SAS 115 provides guidance to external auditors regarding how they should communicate internal control-related matters identified in their audit of an organization's financial statements. SAS 115, which was issued by the American Institute of Certified Public Accountants (AICPA) in October 2008, superseded SAS 112.

How Does SAS 115 Affect the Berkeley Campus?

The standard applies to the university's external auditor, KPMG. Because KPMG is required to perform certain procedures under SAS 115 when auditing the Berkeley campus, the campus has elected to undertake certain complimentary activities – specifically, the identification and monitoring of key financial controls that, if designed and carried out effectively, will reduce the likelihood of incurring a material misstatement in the campus's financial statements.
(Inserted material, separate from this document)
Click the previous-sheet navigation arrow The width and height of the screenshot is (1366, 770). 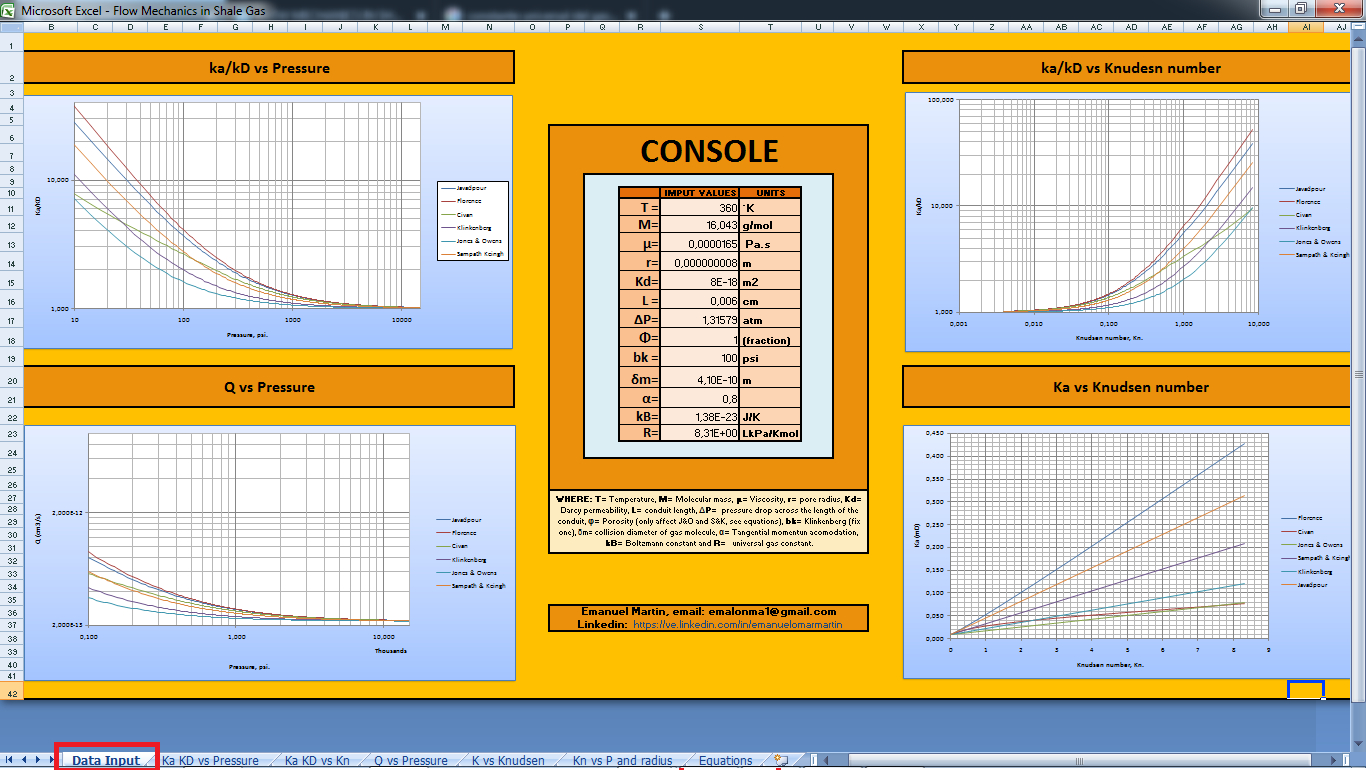(24, 760)
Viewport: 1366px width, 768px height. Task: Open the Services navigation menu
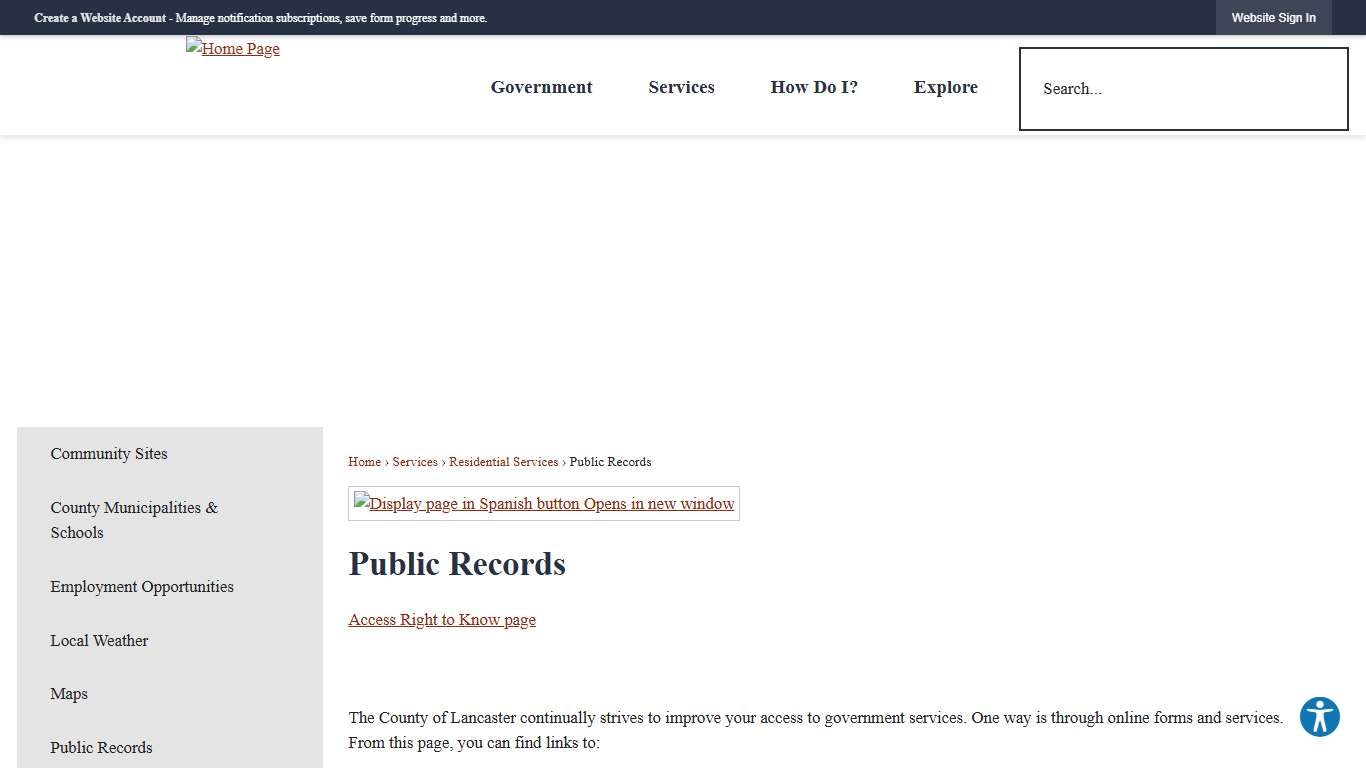click(681, 87)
Summary of What SAS 115 Contains

The standard does three things:

  1. It defines three categories of deficiencies that may be identified during the external audit of the financial statements:
    • Control deficiencies
    • Significant deficiencies
    • Material weaknesses
  2. It provides guidance on evaluating the severity of the deficiencies identified.
  3. It requires the auditor to communicate in writing to management and those charged with governance any significant deficiencies or material weaknesses that were identified.

Definitions of Control Deficiencies

SAS 115 defines three categories of deficiencies as described below. The nature of the deficiency is a function of the seriousness of its potential impact on the financial statements.

Control Deficiency
A control deficiency exists when the design or operation of a control does not allow management or employees, in the normal course of performing their assigned functions, to prevent or detect misstatements on a timely basis.
Significant Deficiency
A significant deficiency is a deficiency, or a combination of deficiencies, in internal control that is less severe than a material weakness, yet important enough to merit attention by those charged with governance.
Material Weakness
A material weakness is a deficiency, or combination of deficiencies, in internal control, such that there is a reasonable possibility that a material misstatement of the entity's financial statements will not be prevented, or detected and corrected on a timely basis.

Indicators of a Material Weakness

SAS 115 includes a list of deficiencies in internal control that are indicators of material weaknesses. The list of indicators are:

  • Identification of fraud, whether or not material, on the part of senior management;
  • Restatement of previously issued financial statements to reflect the correction of a material misstatement due to error or fraud;
  • Identification by the auditor of a material misstatement of the financial statements under audit in circumstances that indicate that the misstatement would not have been detected by the entity's internal control; and
  • Ineffective oversight of the entity's financial reporting and internal control by those charged with governance.

SAS 115 is effective for audits of financial statements for periods ending on or after December 15, 2009.